Premium
Transcriptional regulation and spatial organisation of the human AML1/RUNX1 gene
Author(s) -
Markova Ele.,
Kantidze Omar L.,
Razin Sergey V.
Publication year - 2011
Publication title -
journal of cellular biochemistry
Language(s) - English
Resource type - Journals
SCImago Journal Rank - 1.028
H-Index - 165
eISSN - 1097-4644
pISSN - 0730-2312
DOI - 10.1002/jcb.23117
Subject(s) - enhancer , promoter , runx1 , biology , gene , transcription factor , intron , haematopoiesis , regulation of gene expression , genetics , regulatory sequence , chromatin , transcription (linguistics) , gene expression , microbiology and biotechnology , stem cell , linguistics , philosophy
The transcription factor RUNX1 is a key regulator of haematopoiesis in vertebrates.

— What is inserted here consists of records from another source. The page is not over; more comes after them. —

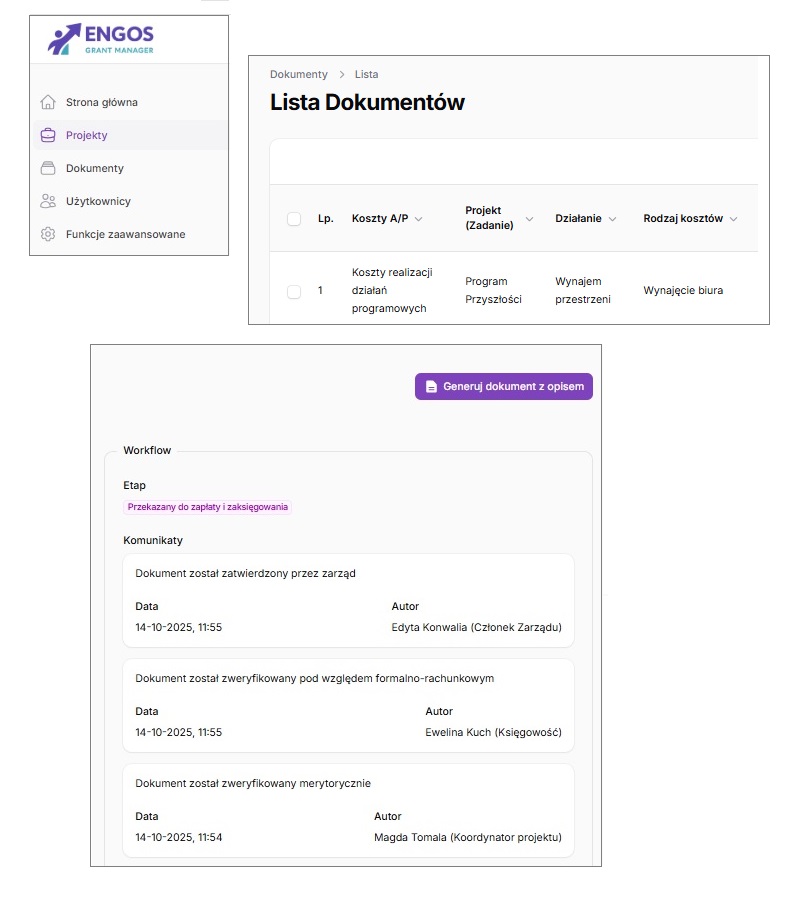Check the checkbox for row 1
The height and width of the screenshot is (900, 808).
pos(294,291)
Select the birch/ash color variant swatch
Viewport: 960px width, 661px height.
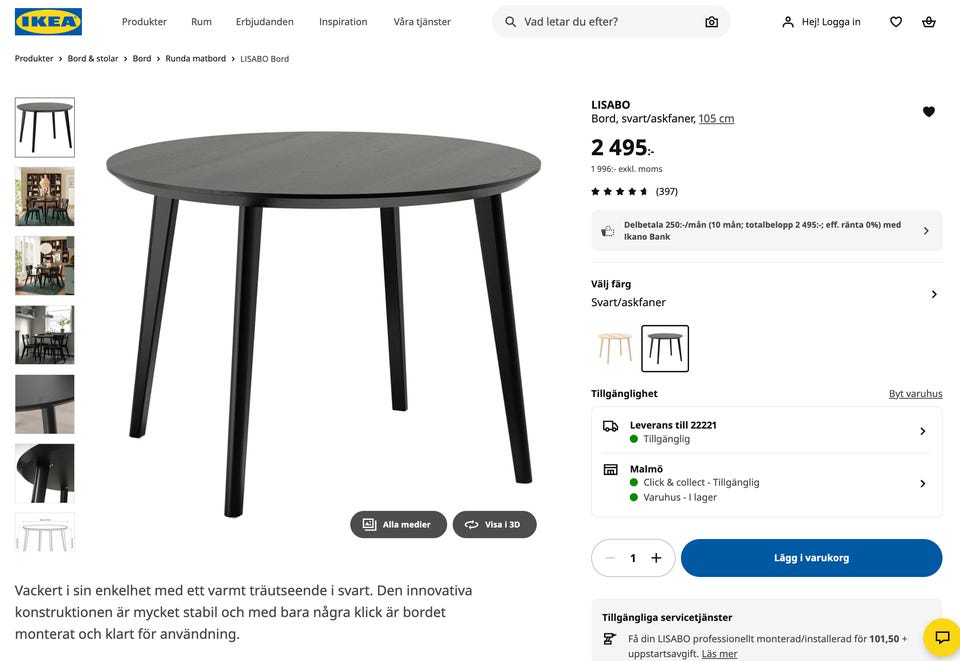615,347
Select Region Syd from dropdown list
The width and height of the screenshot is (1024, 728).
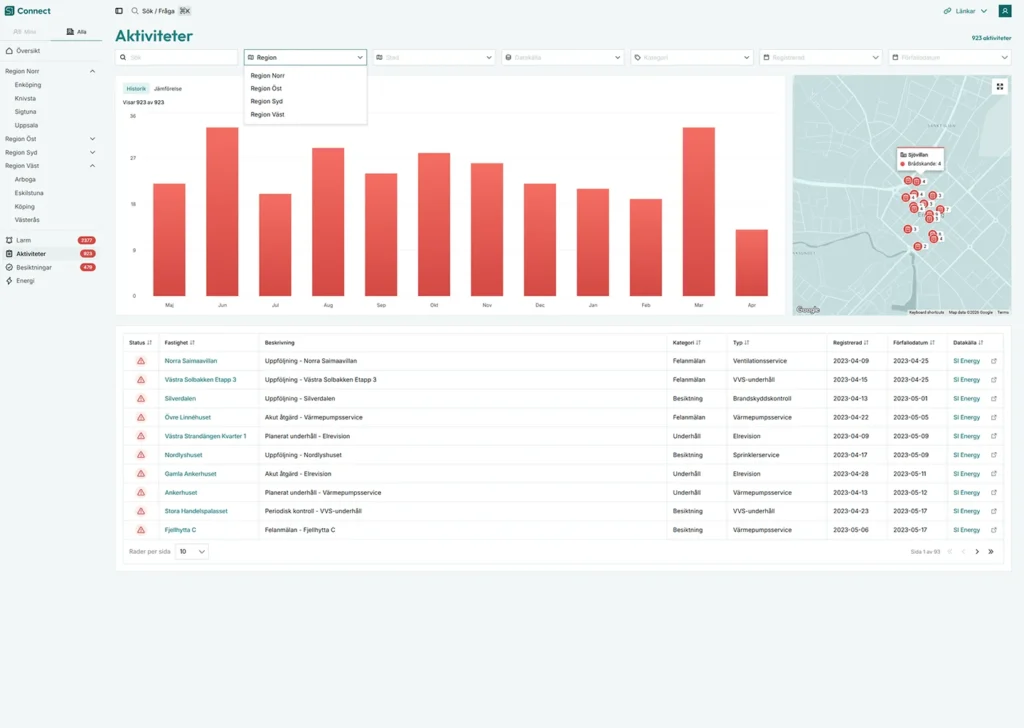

In humans, the 260‐kb long gene coding for this transcription factor is located on chromosome 21. This gene is transcribed from two alternative promoters that are commonly referred to as the distal and the proximal promoters. In model experiments, these two promoters were found to be active in cells of different lineages, although RUNX1 is preferentially expressed in haematopoietic cells. In the present study, we attempted to identify the regulatory elements that could guide tissue‐specific expression of the RUNX1 gene. Two such regulatory elements were found within the RUNX1 gene. One of these elements, located within intron 1, is a haematopoietic‐specific enhancer. The second regulatory element, located within intron 5.2, contributes to the formation of an active chromatin hub, which integrates the above‐mentioned enhancer and the P1 and P2 promoters. J. Cell. Biochem. 112: 1997–2005, 2011. © 2011 Wiley‐Liss, Inc.